*** Exercise input ***

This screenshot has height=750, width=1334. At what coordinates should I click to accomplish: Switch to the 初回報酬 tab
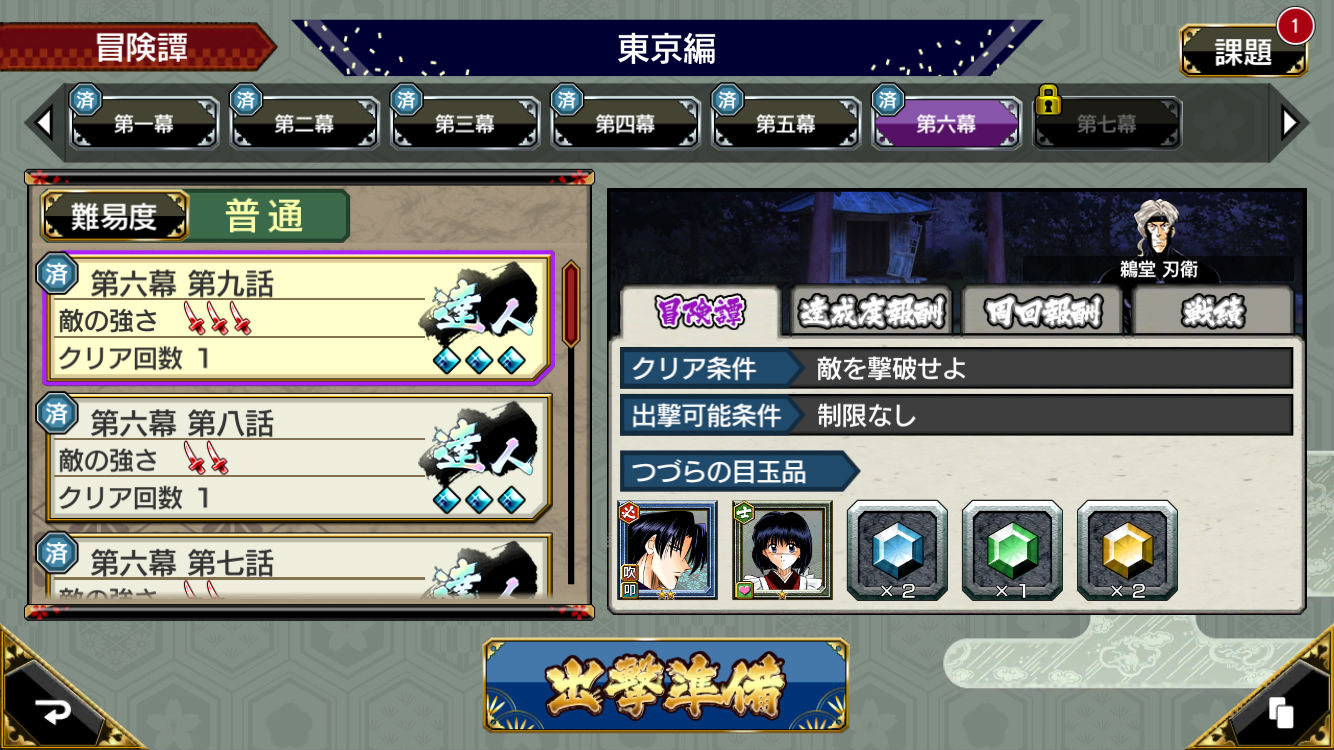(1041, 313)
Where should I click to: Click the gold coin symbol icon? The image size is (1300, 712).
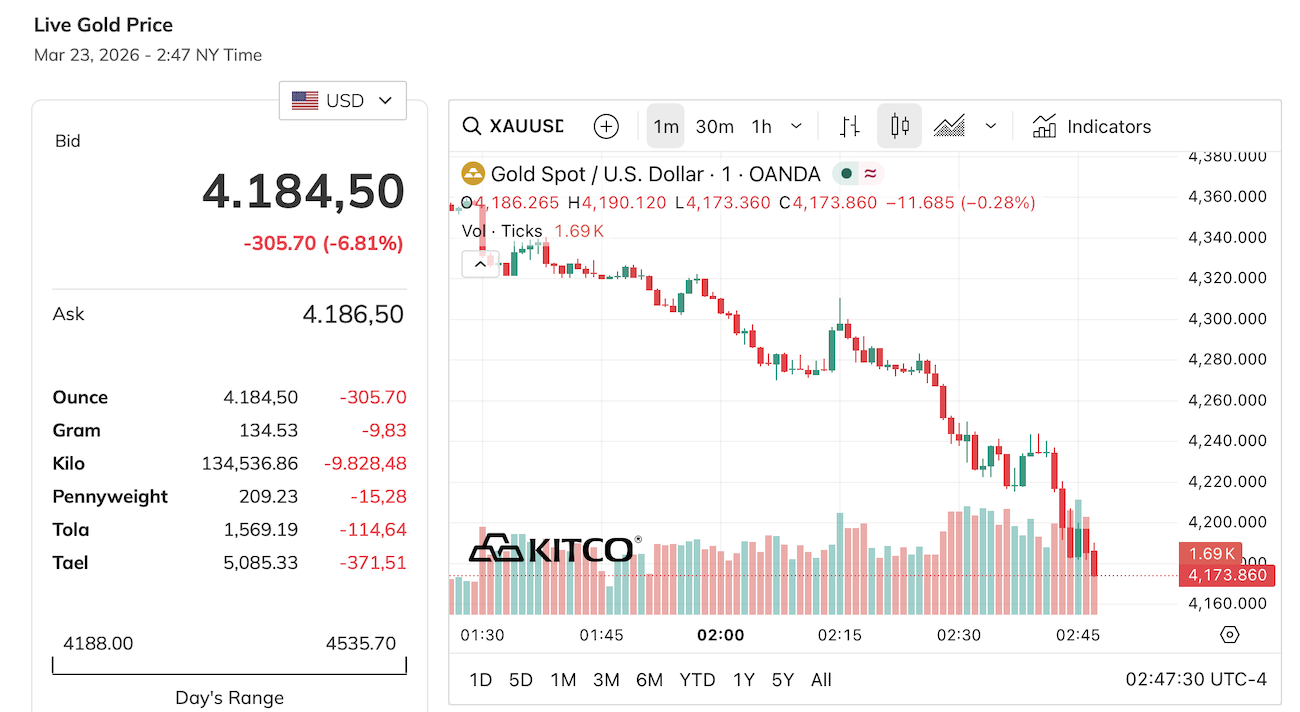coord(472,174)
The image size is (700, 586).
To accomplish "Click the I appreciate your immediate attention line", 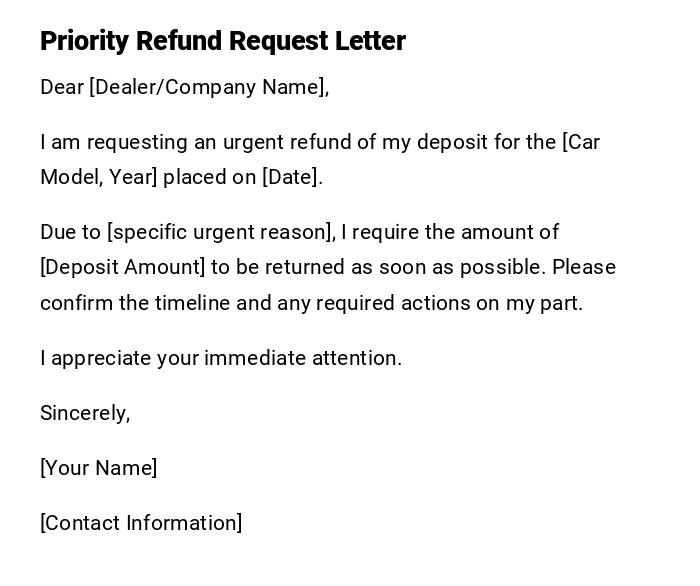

*** End of Exercise input ***

**Problem details**: Your reply should consist of the data, transcribed exactly, and should hold no pictures.

**Completed exercise**:
This screenshot has height=750, width=1334. At what coordinates should I click to accomplish: Switch to the 初回報酬 tab
(1041, 313)
Where should I click to: Click the gold coin symbol icon? The image size is (1300, 712).
coord(472,174)
The image size is (700, 586).
To accomplish "Click the I appreciate your immediate attention line", 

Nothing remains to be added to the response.